▸ **Task item**
Transcribe, verbatim, every line from the start of the entries through the line that contains "The height and width of the screenshot is (210, 404)."; include both boundary lines and omit all others.

▸ **Records to use**
>>>>>

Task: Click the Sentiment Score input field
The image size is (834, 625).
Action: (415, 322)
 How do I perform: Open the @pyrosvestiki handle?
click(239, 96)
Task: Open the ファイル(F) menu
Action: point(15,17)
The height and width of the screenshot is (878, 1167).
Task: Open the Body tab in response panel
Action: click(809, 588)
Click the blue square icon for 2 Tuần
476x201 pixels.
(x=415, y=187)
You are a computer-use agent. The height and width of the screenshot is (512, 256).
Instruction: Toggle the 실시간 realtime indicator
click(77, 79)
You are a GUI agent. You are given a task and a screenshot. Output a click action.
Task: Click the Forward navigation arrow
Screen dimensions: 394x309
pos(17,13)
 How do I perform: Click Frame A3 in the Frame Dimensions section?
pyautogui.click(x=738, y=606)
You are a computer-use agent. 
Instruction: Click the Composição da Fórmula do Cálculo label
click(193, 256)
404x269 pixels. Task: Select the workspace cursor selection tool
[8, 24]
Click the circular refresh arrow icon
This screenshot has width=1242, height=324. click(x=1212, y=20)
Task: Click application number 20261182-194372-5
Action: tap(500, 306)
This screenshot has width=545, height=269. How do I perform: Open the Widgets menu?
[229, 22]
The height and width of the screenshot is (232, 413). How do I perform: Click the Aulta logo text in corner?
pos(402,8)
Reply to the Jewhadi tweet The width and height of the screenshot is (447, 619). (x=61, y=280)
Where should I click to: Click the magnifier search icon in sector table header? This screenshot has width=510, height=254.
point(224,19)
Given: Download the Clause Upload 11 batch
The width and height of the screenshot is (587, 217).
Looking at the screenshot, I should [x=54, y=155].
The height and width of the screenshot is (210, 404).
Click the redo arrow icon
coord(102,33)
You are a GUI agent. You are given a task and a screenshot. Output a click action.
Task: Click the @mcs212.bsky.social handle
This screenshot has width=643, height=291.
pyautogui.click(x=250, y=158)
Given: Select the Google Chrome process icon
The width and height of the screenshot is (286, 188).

<<<<<

▸ **Exercise response**
Task: Click the Sentiment Score input field
The image size is (834, 625).
Action: (415, 322)
 How do I perform: Open the @pyrosvestiki handle?
click(239, 96)
Task: Open the ファイル(F) menu
Action: point(15,17)
The height and width of the screenshot is (878, 1167).
Task: Open the Body tab in response panel
Action: click(809, 588)
Click the blue square icon for 2 Tuần
476x201 pixels.
(x=415, y=187)
You are a computer-use agent. The height and width of the screenshot is (512, 256).
Instruction: Toggle the 실시간 realtime indicator
click(77, 79)
You are a GUI agent. You are given a task and a screenshot. Output a click action.
Task: Click the Forward navigation arrow
Screen dimensions: 394x309
pos(17,13)
 How do I perform: Click Frame A3 in the Frame Dimensions section?
pyautogui.click(x=738, y=606)
You are a computer-use agent. 
Instruction: Click the Composição da Fórmula do Cálculo label
click(193, 256)
404x269 pixels. Task: Select the workspace cursor selection tool
[8, 24]
Click the circular refresh arrow icon
This screenshot has width=1242, height=324. click(x=1212, y=20)
Task: Click application number 20261182-194372-5
Action: tap(500, 306)
This screenshot has width=545, height=269. How do I perform: Open the Widgets menu?
[229, 22]
The height and width of the screenshot is (232, 413). How do I perform: Click the Aulta logo text in corner?
pos(402,8)
Reply to the Jewhadi tweet The width and height of the screenshot is (447, 619). (x=61, y=280)
Where should I click to: Click the magnifier search icon in sector table header? This screenshot has width=510, height=254.
point(224,19)
Given: Download the Clause Upload 11 batch
The width and height of the screenshot is (587, 217).
Looking at the screenshot, I should [x=54, y=155].
The height and width of the screenshot is (210, 404).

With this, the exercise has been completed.